• [Provided passage]
● ● ● ●

Our church is full to the brim for two out of the three Sunday Masses, even the third one is about 1/2 full. (the church holds about 700-900 depending on whether the side chapels are put to use)

The same is true of the other 3 RC churches within 5 miles of us. I don’t want to get into a contest about it, but you cannot judge the numnbers of the RC church in the UK by the sadly falling numbers in the C of E.

And sure, numbers are variable world-wide, but the last figures I read reported that the RCC is growing not shrinking. :smiley:


#20

I’ve gone to Mass a few times. I’ve attended a Protestant church since last May.

What I love about Mass:
*pure devotion to our Lord
*worshiping as a unit (body of Christ) but with that devotion can also be quite personal
*kneeling - throwing yourself down before the Lord is amazing
*worshiping will all of your body (I don’t take Eucharist but instead pray for those who partake)

● ● ● ●

• [Parts of the exercise]
A. According to the passage on church attendance, how many people does the writer's church hold?
B. From the passage on church attendance, rewrite the part starting at "Our church is" and ending at "since last May.", swapping "brim" for "top".
C. Translate this sentence from the passage on church attendance into Spanish: "I’ve attended a Protestant church since last May."

• [Supplied information]
● ● ● ●

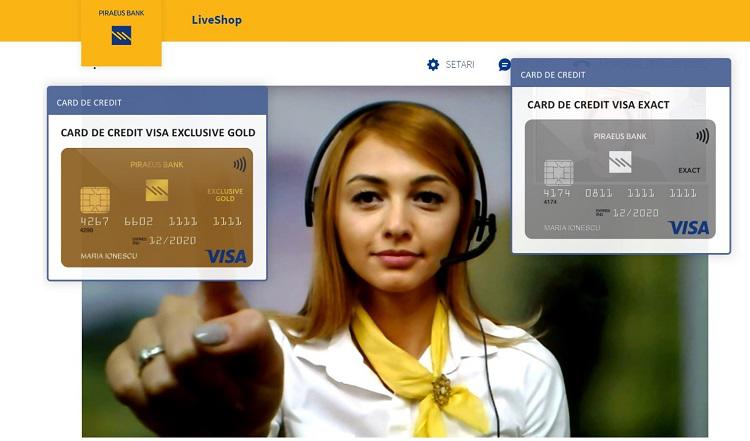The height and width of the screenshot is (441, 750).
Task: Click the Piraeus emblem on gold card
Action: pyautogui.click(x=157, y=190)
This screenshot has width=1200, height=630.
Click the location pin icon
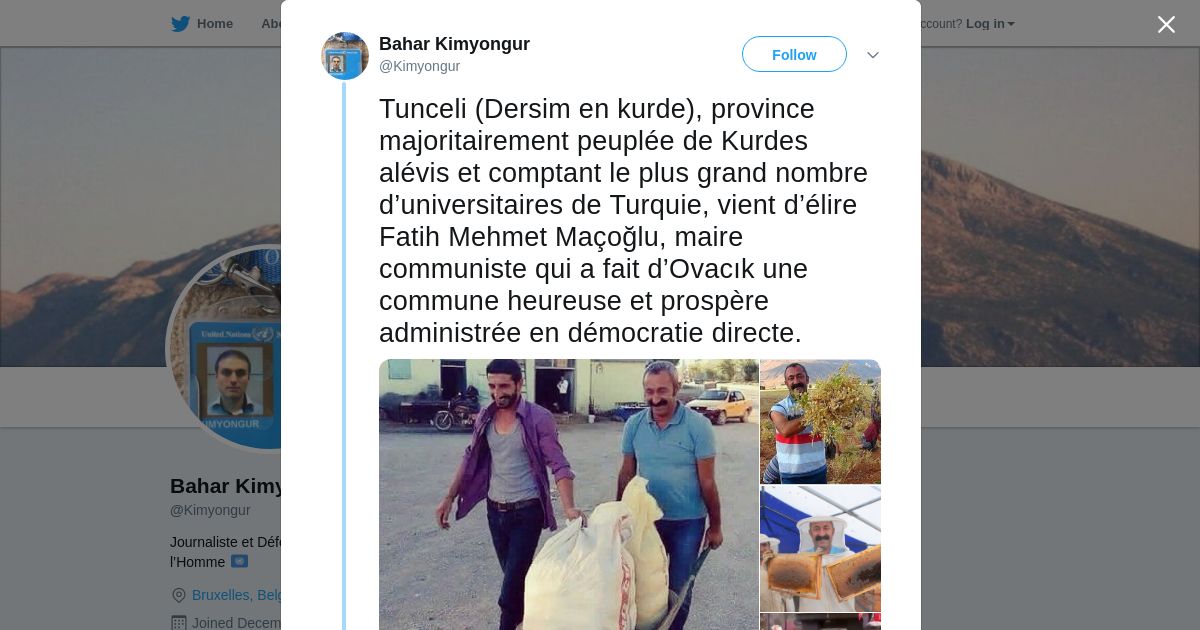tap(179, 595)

● ● ● ●

• [Solution set]
A. About 700-900, depending on whether the side chapels are put to use.

B.
Our church is full to the top for two out of the three Sunday Masses, even the third one is about 1/2 full. (the church holds about 700-900 depending on whether the side chapels are put to use)

The same is true of the other 3 RC churches within 5 miles of us. I don’t want to get into a contest about it, but you cannot judge the numnbers of the RC church in the UK by the sadly falling numbers in the C of E.

And sure, numbers are variable world-wide, but the last figures I read reported that the RCC is growing not shrinking. :smiley:


#20

I’ve gone to Mass a few times. I’ve attended a Protestant church since last May.

C. He asistido a una iglesia protestante desde el pasado mayo.